**Required task:** Please count the lines in the items below that contain the string "width", where uppercase and lowercase letters count as different. Reply with the number alone.

**Records for this task:**
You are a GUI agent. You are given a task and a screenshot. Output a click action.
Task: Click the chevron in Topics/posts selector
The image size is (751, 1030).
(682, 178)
...
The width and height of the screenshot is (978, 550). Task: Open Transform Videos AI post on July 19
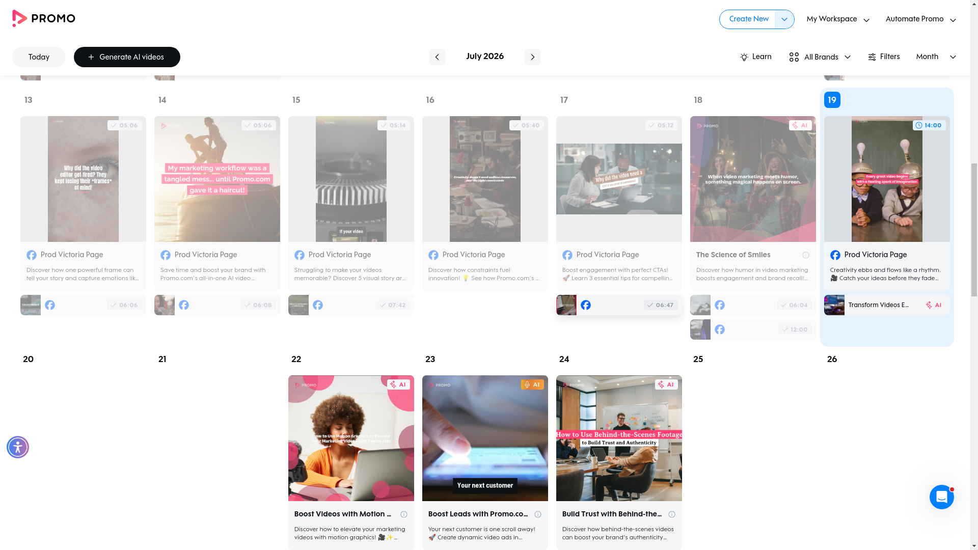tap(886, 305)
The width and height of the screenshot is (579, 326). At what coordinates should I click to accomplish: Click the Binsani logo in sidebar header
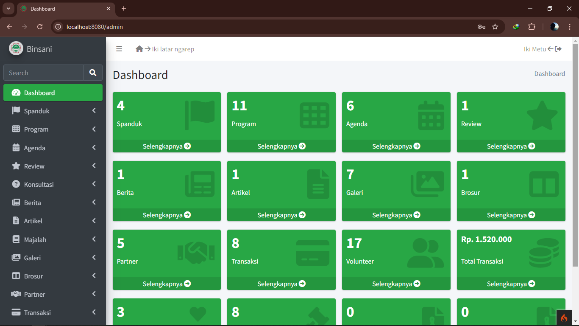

**Task answer:** 2